▸ **Records from a collection**:
BEGIN

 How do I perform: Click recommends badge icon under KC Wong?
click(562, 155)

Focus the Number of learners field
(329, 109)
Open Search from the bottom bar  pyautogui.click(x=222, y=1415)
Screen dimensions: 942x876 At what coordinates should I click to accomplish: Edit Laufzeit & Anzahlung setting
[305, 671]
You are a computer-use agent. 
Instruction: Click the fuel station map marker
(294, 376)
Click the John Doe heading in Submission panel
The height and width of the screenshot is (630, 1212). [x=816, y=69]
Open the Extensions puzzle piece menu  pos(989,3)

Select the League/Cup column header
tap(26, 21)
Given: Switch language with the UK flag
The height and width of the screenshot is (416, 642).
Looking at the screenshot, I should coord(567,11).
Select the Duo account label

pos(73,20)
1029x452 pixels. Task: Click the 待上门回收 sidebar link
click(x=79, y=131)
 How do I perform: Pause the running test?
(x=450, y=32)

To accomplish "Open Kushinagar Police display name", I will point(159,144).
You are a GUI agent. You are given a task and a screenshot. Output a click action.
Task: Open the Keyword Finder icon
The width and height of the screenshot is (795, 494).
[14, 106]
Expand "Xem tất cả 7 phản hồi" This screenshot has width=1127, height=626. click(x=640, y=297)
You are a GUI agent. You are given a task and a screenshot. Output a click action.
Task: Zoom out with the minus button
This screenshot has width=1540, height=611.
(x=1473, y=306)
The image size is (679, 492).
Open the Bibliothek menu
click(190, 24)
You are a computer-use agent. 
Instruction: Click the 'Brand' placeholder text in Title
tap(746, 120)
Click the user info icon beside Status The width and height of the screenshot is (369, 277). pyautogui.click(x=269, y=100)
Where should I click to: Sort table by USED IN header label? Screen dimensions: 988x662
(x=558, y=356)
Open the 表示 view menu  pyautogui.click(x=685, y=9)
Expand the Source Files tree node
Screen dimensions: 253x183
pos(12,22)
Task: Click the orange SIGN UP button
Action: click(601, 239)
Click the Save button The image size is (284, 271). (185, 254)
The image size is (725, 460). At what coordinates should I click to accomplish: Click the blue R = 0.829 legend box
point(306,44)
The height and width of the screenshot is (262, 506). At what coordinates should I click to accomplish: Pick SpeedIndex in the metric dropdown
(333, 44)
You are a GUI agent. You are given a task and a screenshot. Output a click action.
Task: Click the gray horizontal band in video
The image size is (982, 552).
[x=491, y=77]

END

▸ **What to produce**:
Every line above should be transcribed exactly.

▸ **The completed task**:
 How do I perform: Click recommends badge icon under KC Wong?
click(562, 155)

Focus the Number of learners field
(329, 109)
Open Search from the bottom bar  pyautogui.click(x=222, y=1415)
Screen dimensions: 942x876 At what coordinates should I click to accomplish: Edit Laufzeit & Anzahlung setting
[305, 671]
You are a computer-use agent. 
Instruction: Click the fuel station map marker
(294, 376)
Click the John Doe heading in Submission panel
The height and width of the screenshot is (630, 1212). [x=816, y=69]
Open the Extensions puzzle piece menu  pos(989,3)

Select the League/Cup column header
tap(26, 21)
Given: Switch language with the UK flag
The height and width of the screenshot is (416, 642).
Looking at the screenshot, I should coord(567,11).
Select the Duo account label

pos(73,20)
1029x452 pixels. Task: Click the 待上门回收 sidebar link
click(x=79, y=131)
 How do I perform: Pause the running test?
(x=450, y=32)

To accomplish "Open Kushinagar Police display name", I will point(159,144).
You are a GUI agent. You are given a task and a screenshot. Output a click action.
Task: Open the Keyword Finder icon
The width and height of the screenshot is (795, 494).
[14, 106]
Expand "Xem tất cả 7 phản hồi" This screenshot has width=1127, height=626. click(x=640, y=297)
You are a GUI agent. You are given a task and a screenshot. Output a click action.
Task: Zoom out with the minus button
This screenshot has width=1540, height=611.
(x=1473, y=306)
The image size is (679, 492).
Open the Bibliothek menu
click(190, 24)
You are a computer-use agent. 
Instruction: Click the 'Brand' placeholder text in Title
tap(746, 120)
Click the user info icon beside Status The width and height of the screenshot is (369, 277). pyautogui.click(x=269, y=100)
Where should I click to: Sort table by USED IN header label? Screen dimensions: 988x662
(x=558, y=356)
Open the 表示 view menu  pyautogui.click(x=685, y=9)
Expand the Source Files tree node
Screen dimensions: 253x183
pos(12,22)
Task: Click the orange SIGN UP button
Action: click(601, 239)
Click the Save button The image size is (284, 271). (185, 254)
The image size is (725, 460). At what coordinates should I click to accomplish: Click the blue R = 0.829 legend box
point(306,44)
The height and width of the screenshot is (262, 506). At what coordinates should I click to accomplish: Pick SpeedIndex in the metric dropdown
(333, 44)
You are a GUI agent. You are given a task and a screenshot. Output a click action.
Task: Click the gray horizontal band in video
The image size is (982, 552).
[x=491, y=77]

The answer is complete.